Though it's a bit hard to say what that target audience is meant to be: unlike Home Alone, which is unabashedly a kids' movie, Curly Sue exists in a netherworld where it is too innocent and stupid for any halfway discerning parent, and far too knowing and sarcastic for a child young enough to overlook how cloying most of it is. This is one if its two significant problems.

The other is that, like every Hughes film, it lives and dies on its characters, and between Belushi, Porter, and Lynch, we have about one-half of a good performance - some combination of Porter and Lynch, for it is the chief tragedy of the career of the Lesser Belushi that although he always wants to play characters who are sympathetic and fatherly, it's really hard to shake the feeling that he's about ten seconds away from trying to sell you a car.
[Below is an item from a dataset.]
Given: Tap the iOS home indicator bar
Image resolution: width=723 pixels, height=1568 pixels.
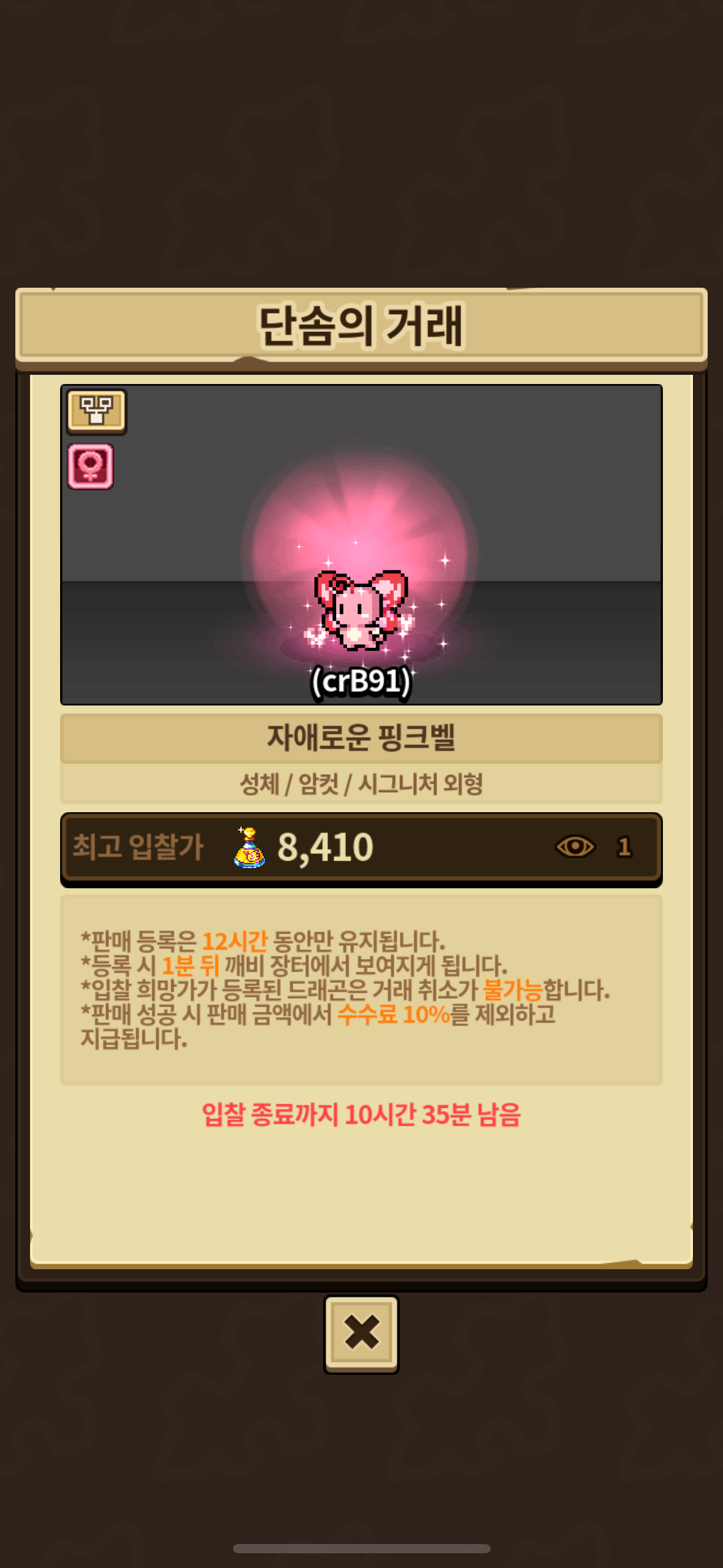Looking at the screenshot, I should [361, 1549].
Not that being superficial and lizardy aren't more or less what the part of Bill Dancer calls for; but it also calls for a real attachment to the little girl, and a sweet soul that Grey is able to see underneath all of the grime and facile lying exterior, and these are two things that Belushi cannot provide.

As for the two women, Lynch's performance is little more than a blank wall: when she isn't speaking, she stares outward with a directionless glare that resembles someone on drugs, gazing into the infinite face of God. And this is maybe because she gets very little to chew on; whatever skill Hughes had once had with writing women (and the man behind Sixteen Candles, Pretty in Pink and The Breakfast Club at least knew how to do that) had by this time evaporated, leaving Grey as little more than a thing that reacts: with anger, then with sympathy, then with sugary affection. But in the handful of occasions when the script requires her to explode at either Bill or Walker, she does so with conviction and fire. And for Porter... I do not like to say horrible things about child actors, even when the woman in question was born before I was. Put it this way: Curly Sue feels an awful lot like a Shirley Temple vehicle, and while we are accustomed to think of Shirley Temple as an unwatchable precious little dispensary of sweetness and light, some of her films, particularly the early ones (e.g. Little Miss Marker, her own con-artist movie, though it is not remotely like this one), she's actually quite a sharp-tongued little shit, and it's fantastic. Porter's performance is everything that Temple's is not: though she is given that same sweet and sour personality, the character is so one-note in her candied cynicism and naïveté - and I take this to be equally the fault of Hughes's writing and direction as of Porter's acting - that it's damn hard not to gag on her. She is a cutesy child; she is that worst thing of all, a pwecious child, though thankfully one without a literal speech impediment; if she did actually drop her r's, I would likely have died of the adorableness of it and would not be here to write this review.

It is entirely fair, I think, to say that one's ability to tolerate or enjoy Curly Sue is entirely a function of one's ability to stomach little kids who are so cute, whose incongruous adoption of conman argot is so charming, whose thick head of impossible tumbling curly locks is so princessy, that one can barely even recall the memory of them without puking constantly. Mine is limited; but I can still appreciate that Curly Sue tries to keep its story moving along steadily (which isn't true of Career Opportunies), and does not want to set fire to everything (which isn't true of Dutch). It is a tired and lazy film that goes for the easiest, shallowest kind of heart-warming treacle, but at least it is almost completely functional as a movie even if it is the most anonymously made of all Hughes's movies. It is a poor way to end a career, but not a ghastly one, and though I do not adore the man, I regret that Hughes couldn't end on a higher note, or one that had any of the spirit and comic energy of his best films. Curly Sue is tired and strained, and it is maybe for the best that he stopped before he sank any more in this direction, for it is certainly the case that his screenplays in the decade that followed were everything that is wrong with Curly Sue done even bigger.